Task details
Copy every entry exactly, but skip the pictures.

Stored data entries
------------------------------------

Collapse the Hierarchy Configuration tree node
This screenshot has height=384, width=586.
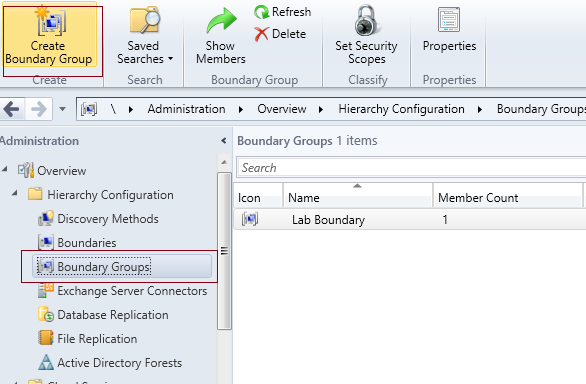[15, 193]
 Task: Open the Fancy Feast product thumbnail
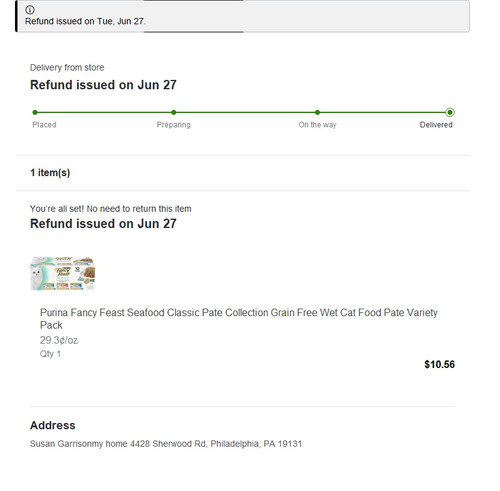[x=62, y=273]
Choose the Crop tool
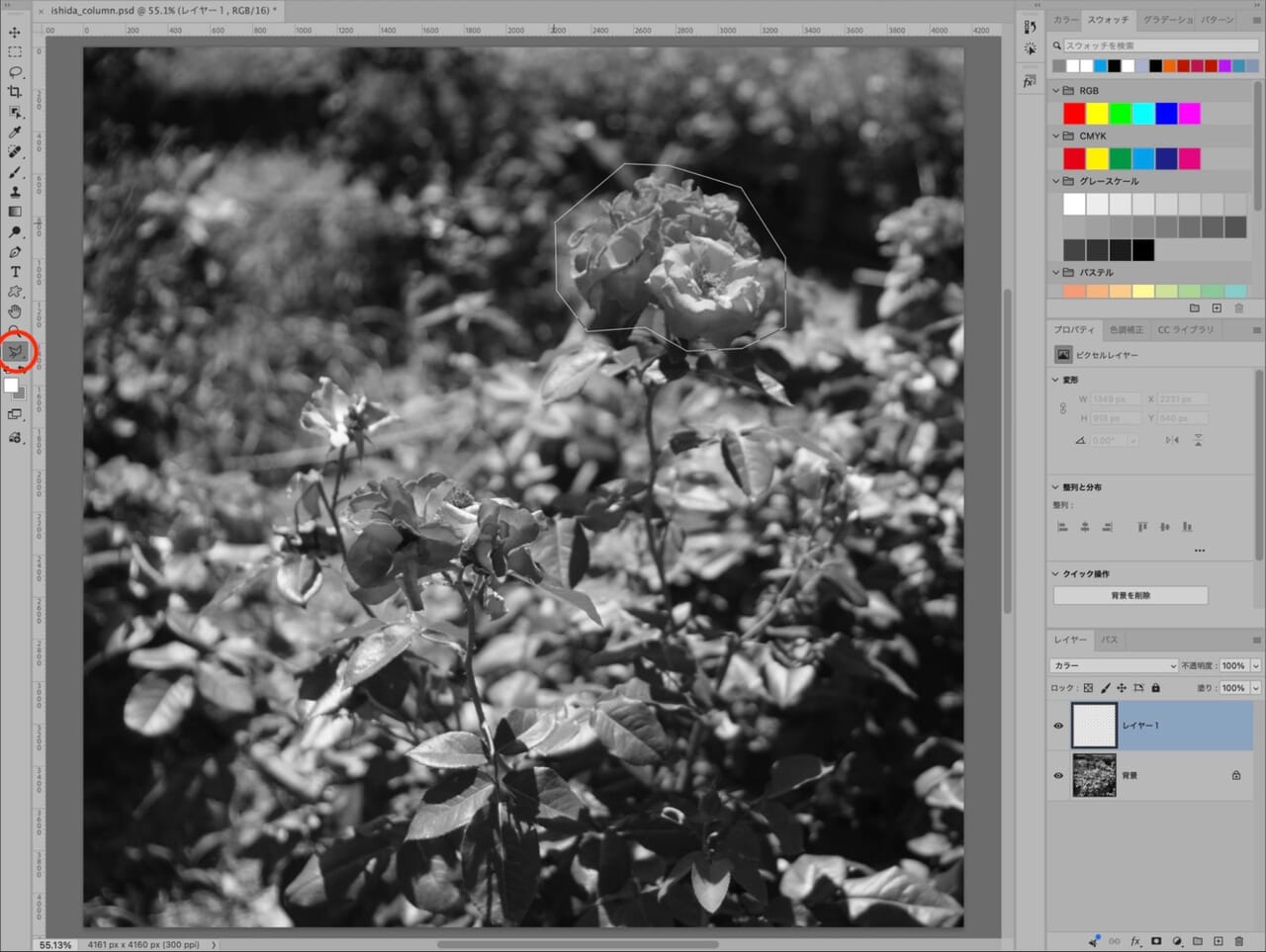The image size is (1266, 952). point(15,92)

------------------------------------

Task answer
Collapse the Hierarchy Configuration tree node
This screenshot has height=384, width=586.
[15, 193]
 Task: Open the Fancy Feast product thumbnail
[x=62, y=273]
Choose the Crop tool
The image size is (1266, 952). point(15,92)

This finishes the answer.